● **Stated exercise**:
Can you repeat the material below word for word, leaving out the pictures?

● **The records**:
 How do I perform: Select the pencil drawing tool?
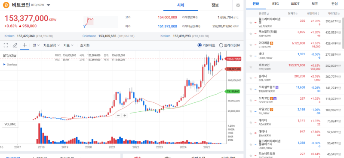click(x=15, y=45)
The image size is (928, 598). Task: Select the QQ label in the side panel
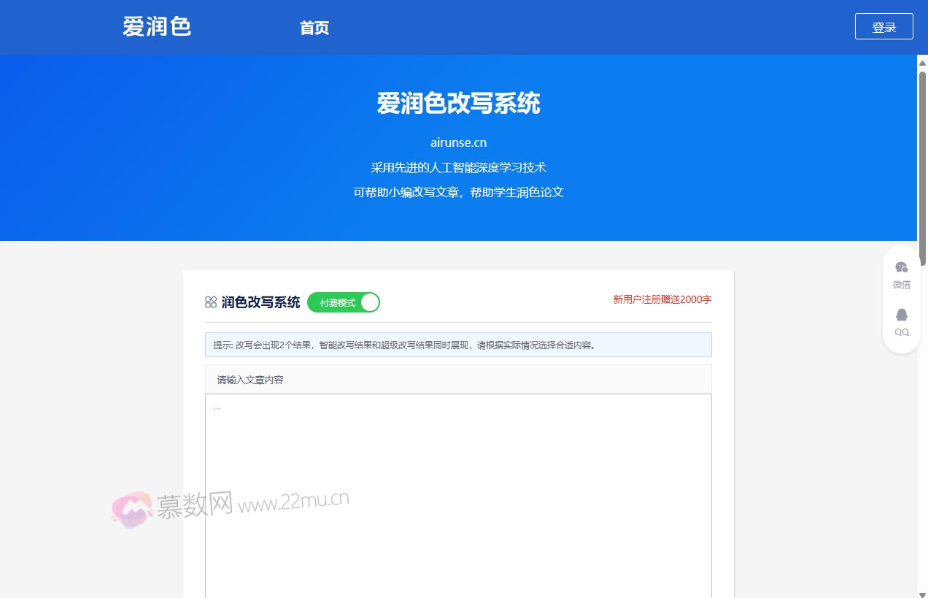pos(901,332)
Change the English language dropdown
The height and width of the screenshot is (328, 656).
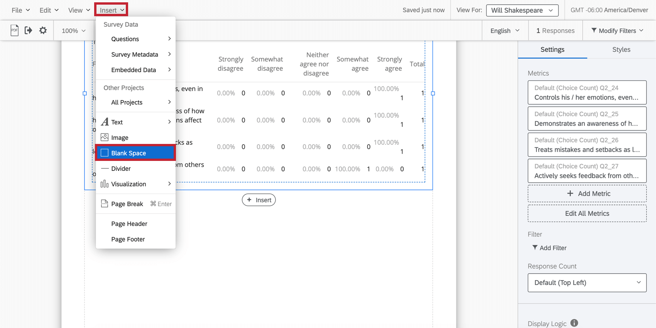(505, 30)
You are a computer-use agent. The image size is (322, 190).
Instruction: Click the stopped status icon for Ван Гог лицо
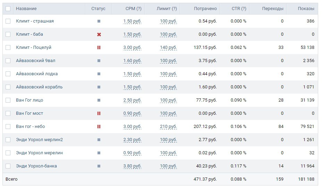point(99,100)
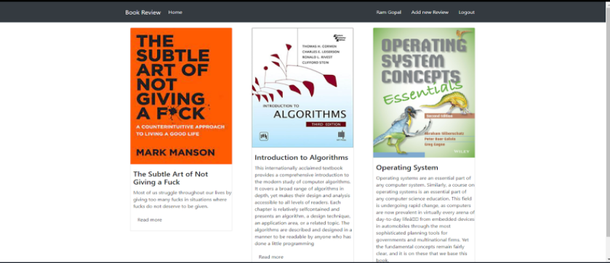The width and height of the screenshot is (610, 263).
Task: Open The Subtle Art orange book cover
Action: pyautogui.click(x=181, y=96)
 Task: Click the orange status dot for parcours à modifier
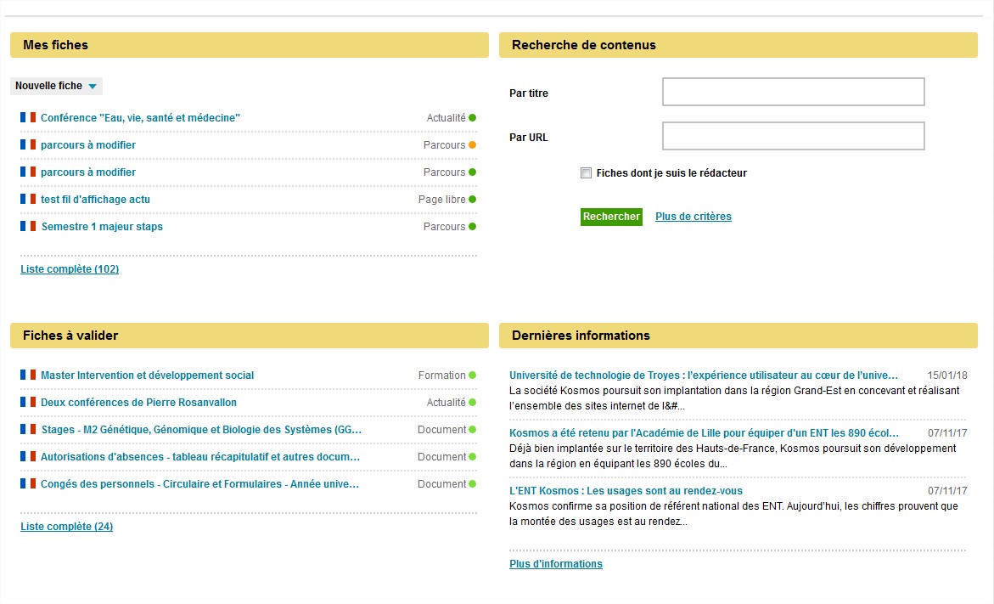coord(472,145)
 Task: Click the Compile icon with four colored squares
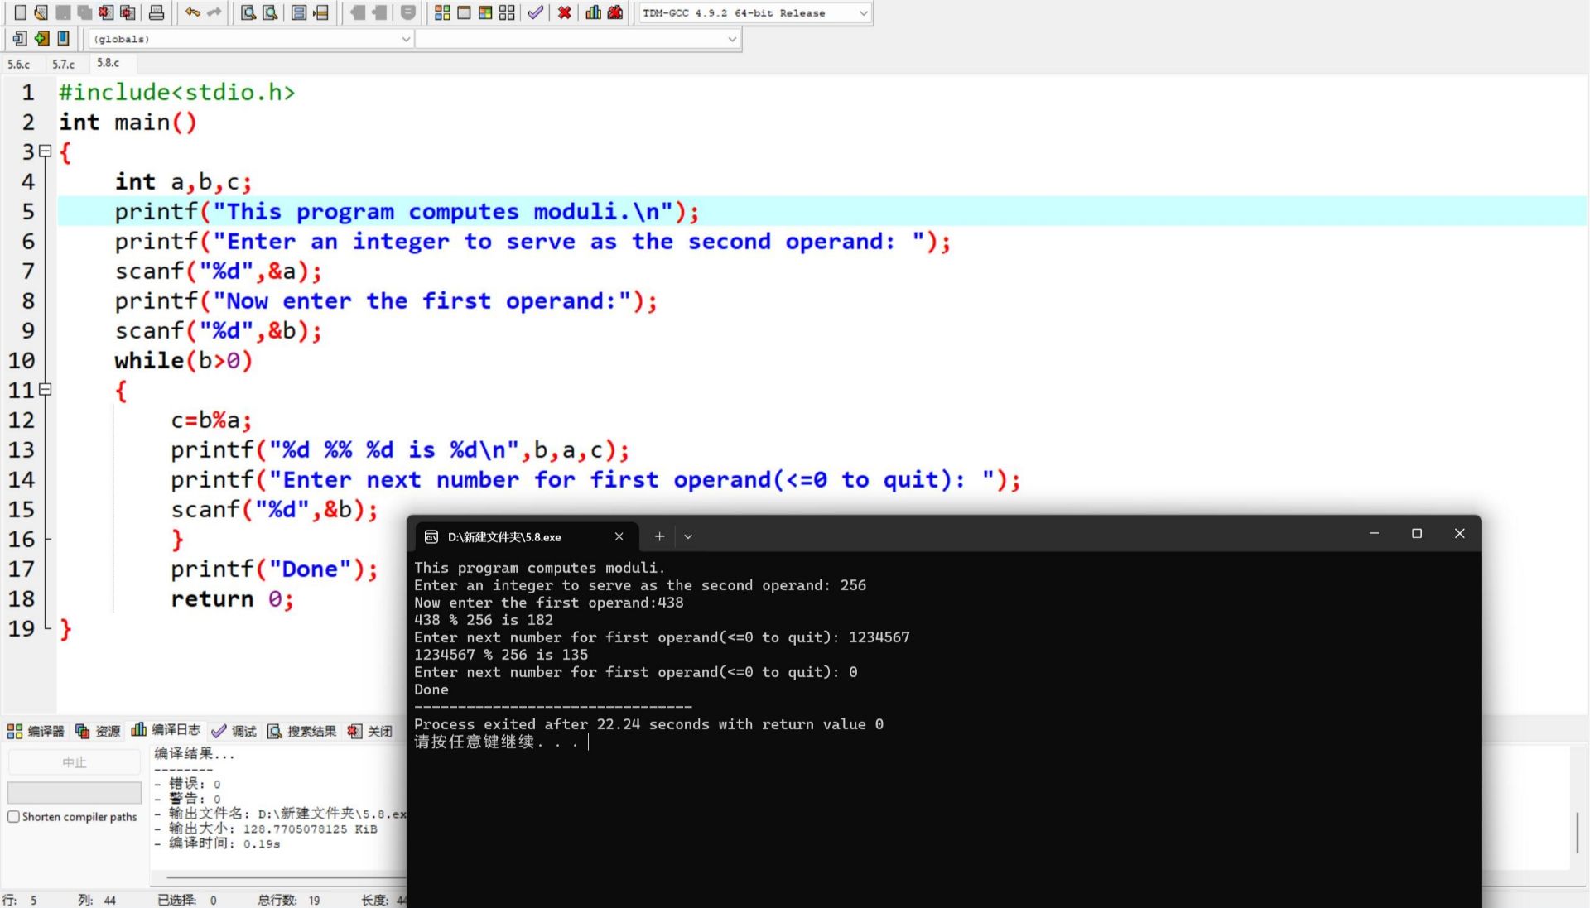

● **Task answer**:
 How do I perform: Select the pencil drawing tool?
click(x=15, y=45)
The image size is (928, 598). Task: Select the QQ label in the side panel
pos(901,332)
Change the English language dropdown
The height and width of the screenshot is (328, 656).
(505, 30)
You are a computer-use agent. The image size is (322, 190).
Instruction: Click the stopped status icon for Ван Гог лицо
point(99,100)
The width and height of the screenshot is (610, 263).
Task: Open The Subtle Art orange book cover
Action: pyautogui.click(x=181, y=96)
 Task: Click the orange status dot for parcours à modifier
coord(472,145)
 Task: Click the Compile icon with four colored squares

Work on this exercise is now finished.